A village may be required to raise a child, but it takes two fervent fan bases, a pair of high-profile coaches and three years of increasingly contemptuous history to produce one of the greatest current rivalries in professional sports.

The Seahawks will host the 49ers in the NFC Championship Game on Sunday, their third meeting this season in what may turn out to be a classic trilogy. But it’s more than that, a rivalry whose seeds were planted in the college ranks only to fully blossom in the NFL.

They’ve claimed each other’s players in transactions, acquired receivers within days of each other over the offseason and have split the regular-season series each of the past two years.

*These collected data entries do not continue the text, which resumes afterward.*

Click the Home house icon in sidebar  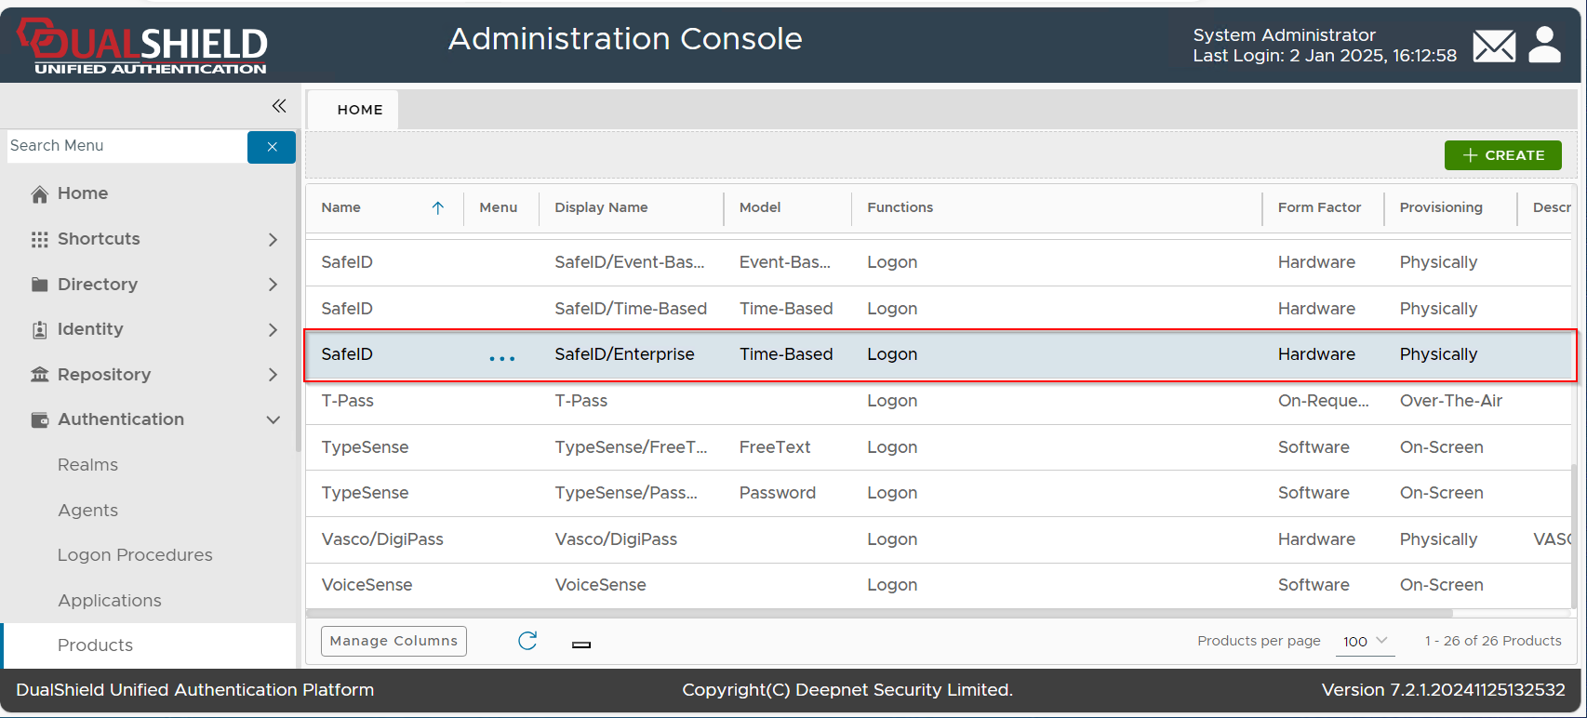[40, 194]
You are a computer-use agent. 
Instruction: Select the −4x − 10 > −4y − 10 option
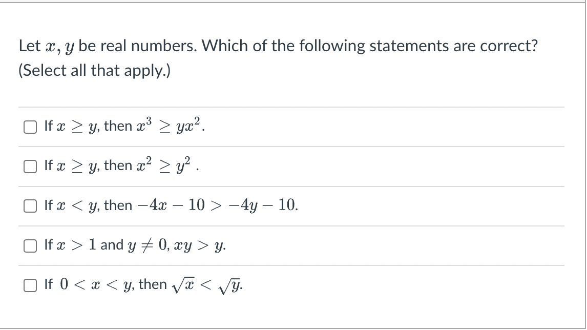pyautogui.click(x=30, y=205)
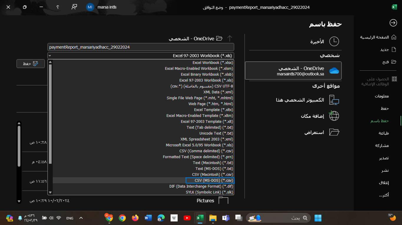Pick Text (Tab delimited) (*.txt) option
Screen dimensions: 402x225
pyautogui.click(x=210, y=127)
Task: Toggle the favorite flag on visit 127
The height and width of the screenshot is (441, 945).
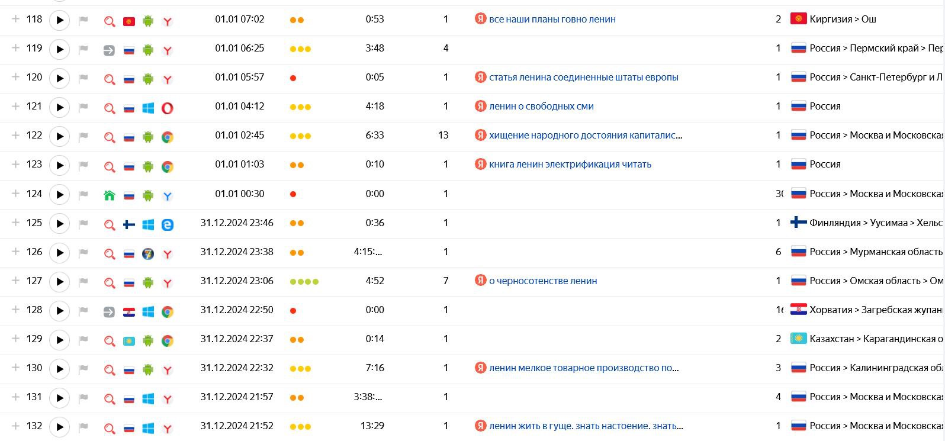Action: click(x=83, y=282)
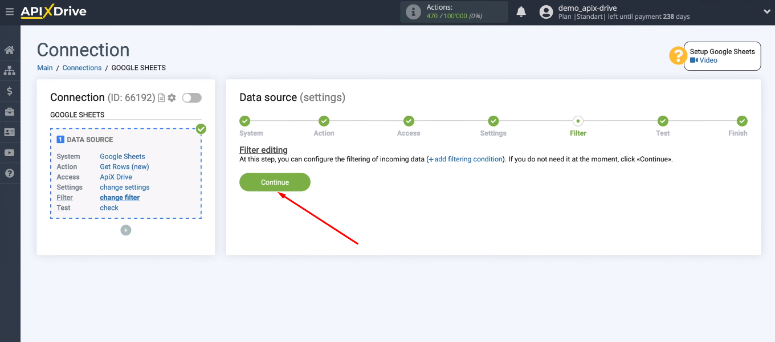Screen dimensions: 775x342
Task: Open the Home icon in the sidebar
Action: click(x=10, y=50)
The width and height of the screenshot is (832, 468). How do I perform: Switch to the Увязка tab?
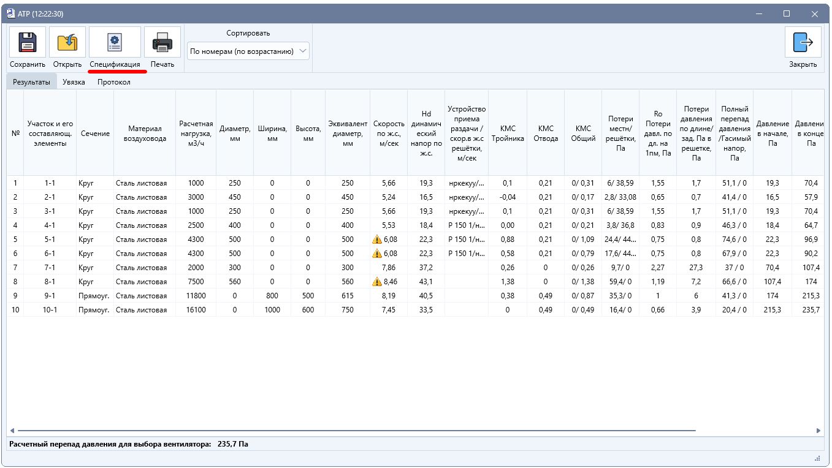coord(74,82)
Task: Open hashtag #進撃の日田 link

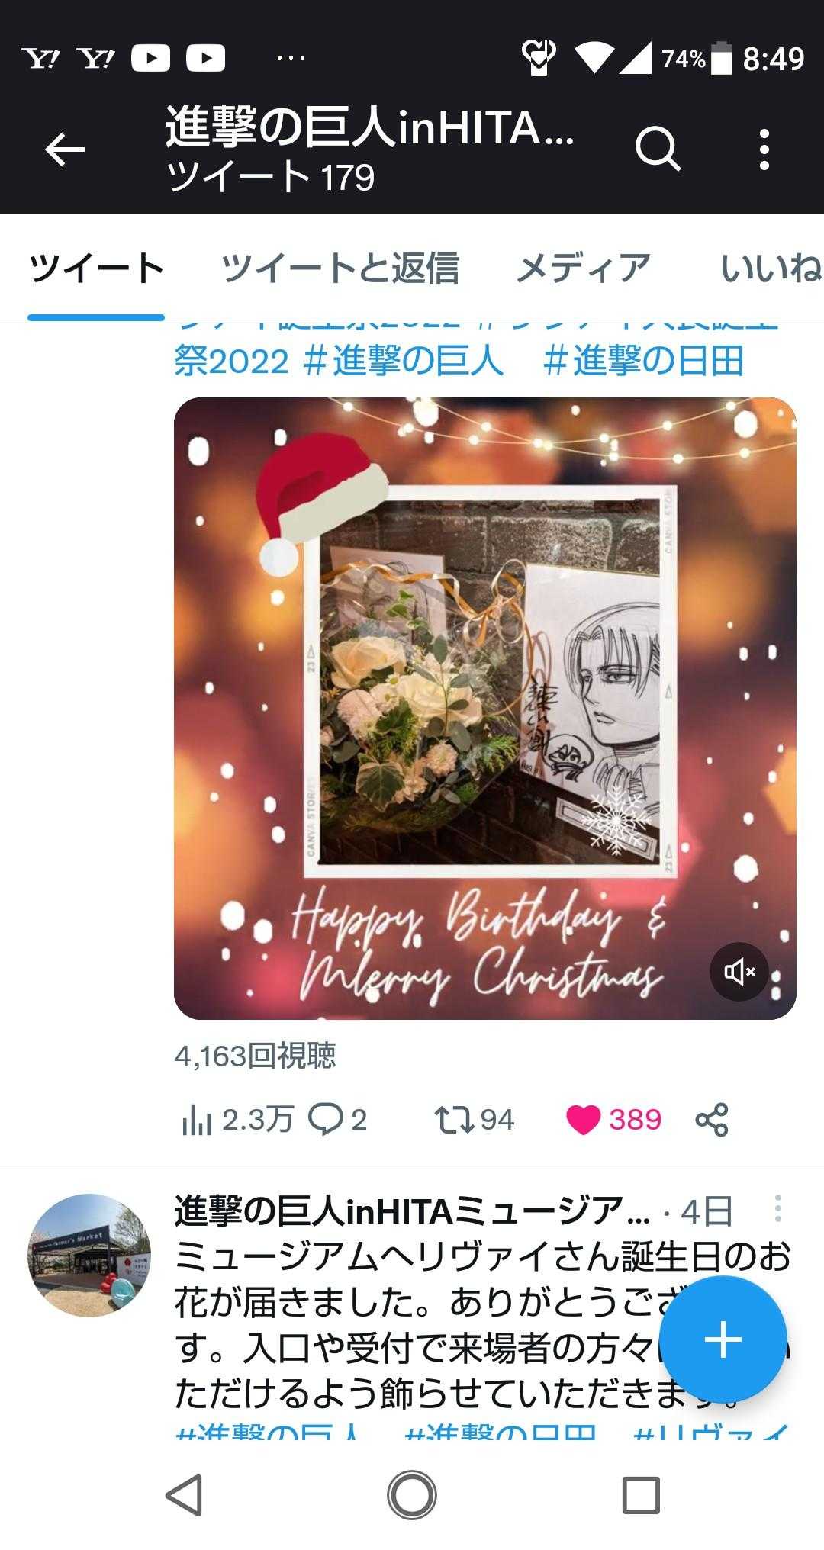Action: tap(643, 361)
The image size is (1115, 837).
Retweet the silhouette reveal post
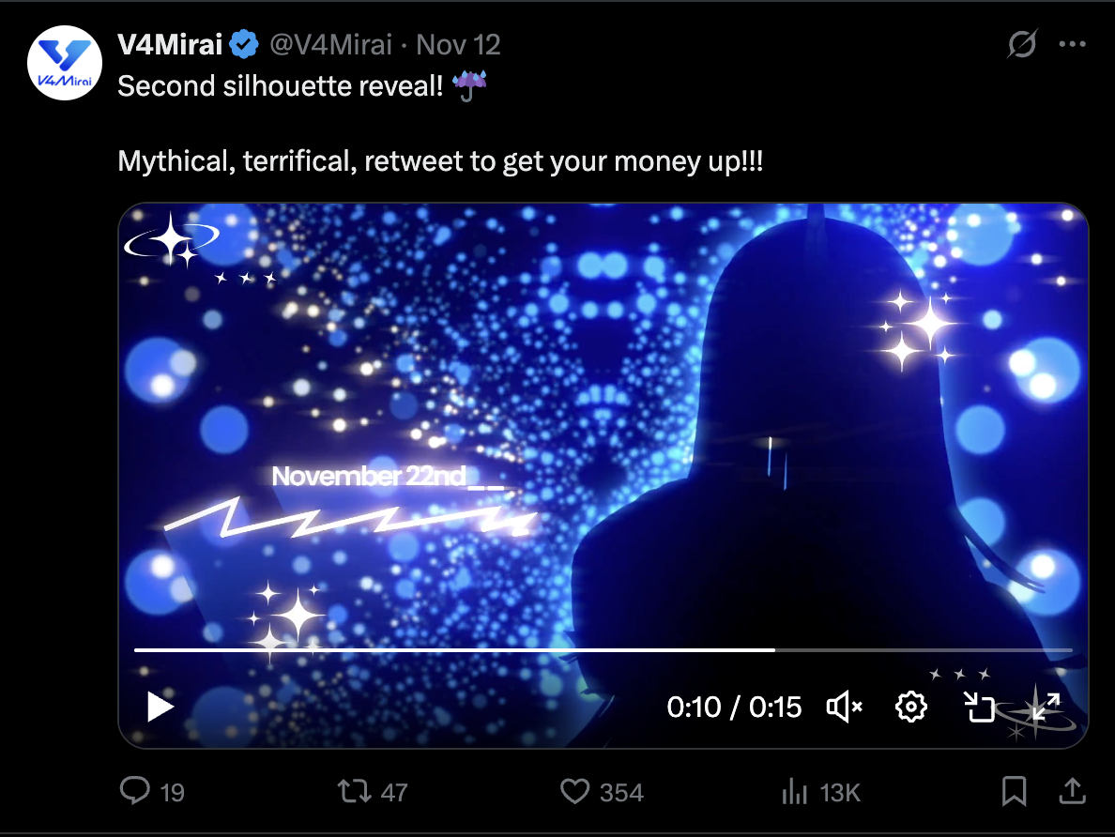pos(354,791)
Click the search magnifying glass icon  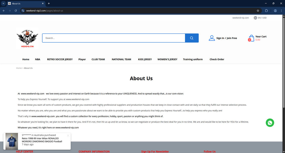[192, 38]
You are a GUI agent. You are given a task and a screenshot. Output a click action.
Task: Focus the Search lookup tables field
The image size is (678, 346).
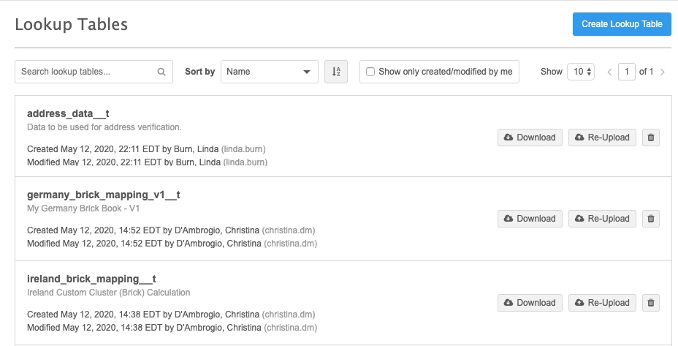(86, 72)
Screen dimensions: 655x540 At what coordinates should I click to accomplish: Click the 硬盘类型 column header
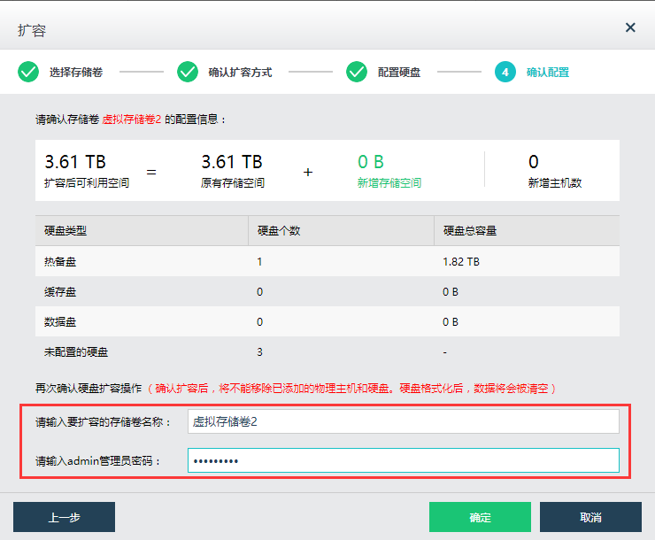(x=66, y=231)
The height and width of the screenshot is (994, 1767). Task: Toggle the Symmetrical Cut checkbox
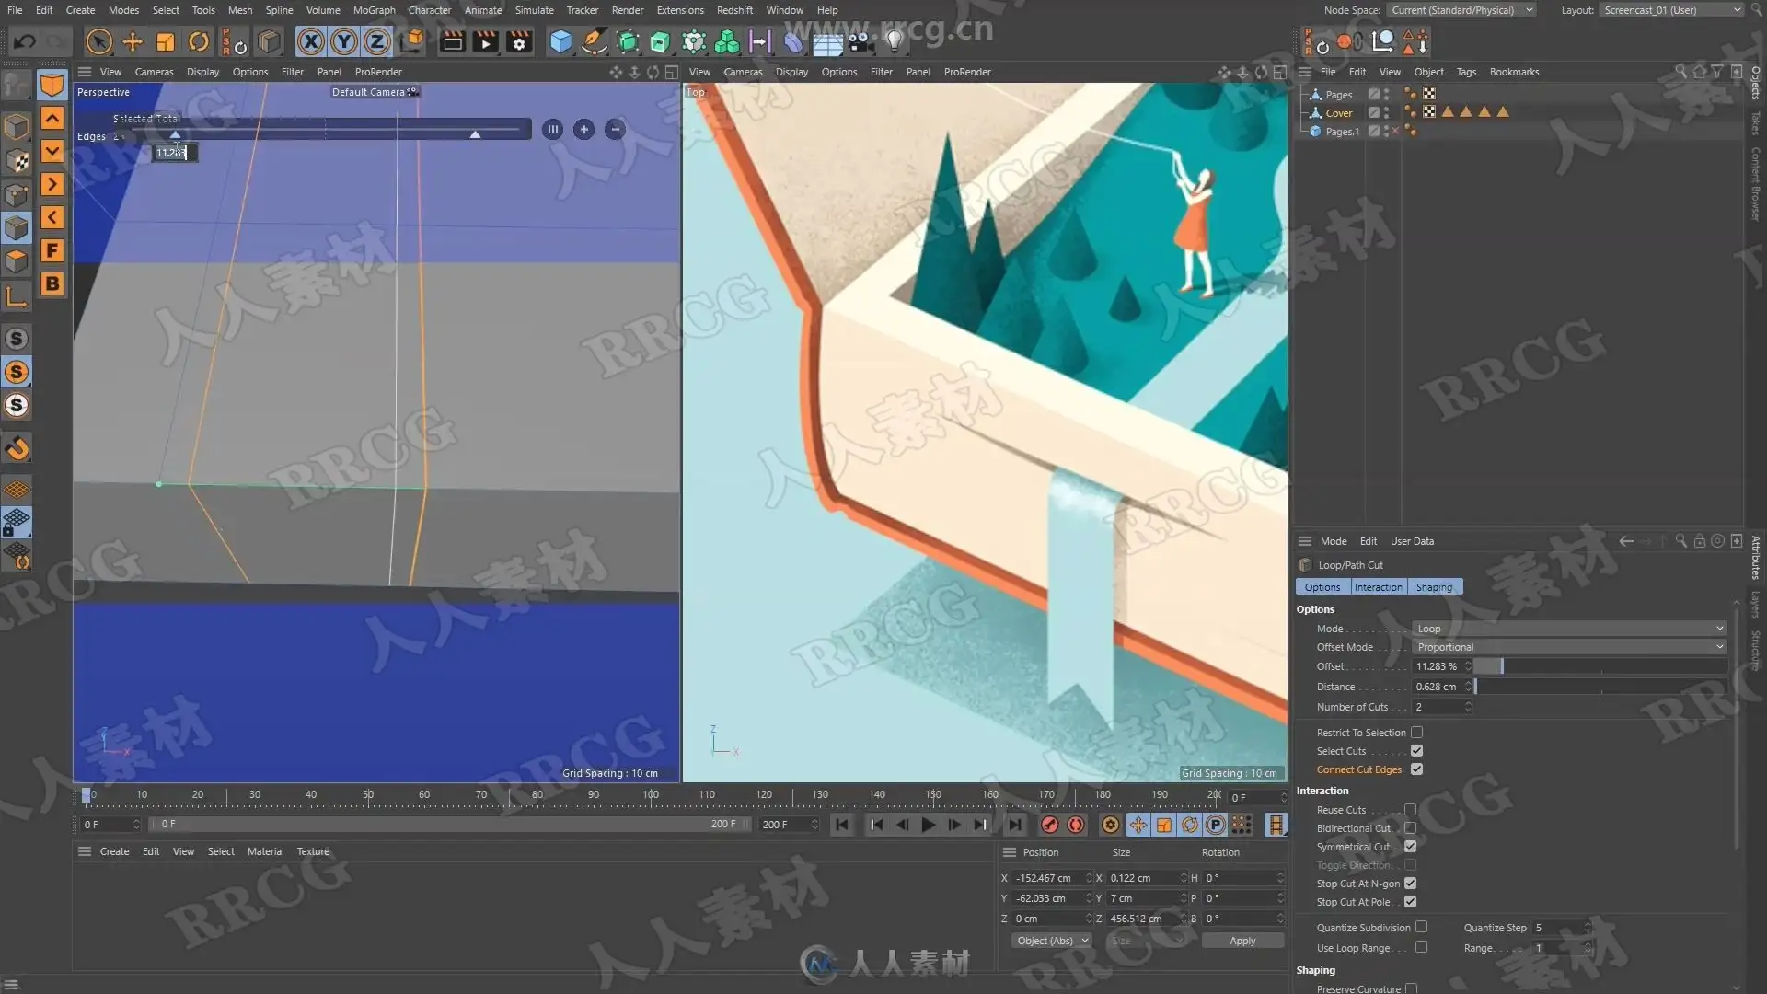click(x=1410, y=847)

It takes a look back, however, to see just how this rivalry got so heated.

The Prequel: Pac-Tension

Jim Harbaugh hadn’t coached a single game at Stanford in 2007 when he fired his first salvo at coach Pete Carroll, Harbaugh saying the he’d heard Carroll would be at USC for only one more year before leaving for the NFL. Harbaugh doubled down, saying he had heard that from within Carroll’s staff, and after Carroll responded, Harbaugh stated, “We bow to no program here at Stanford University.”

Stanford upset USC in 2008, but it was what happened at the Los Angeles Coliseum the following year that has become the touchstone for this rivalry. On Nov. 14, 2009, the Cardinal ended the Trojans’ 35-game home winning streak with what was either an exclamation point or a slap in the face depending on the perspective. Stanford led 48-21 after Toby Gerhart scored his third touchdown of the game and the Cardinal went for two points, ultimately winning 55-21.

When the coaches met at midfield after the game, Carroll asked Harbaugh, “What’s your deal?”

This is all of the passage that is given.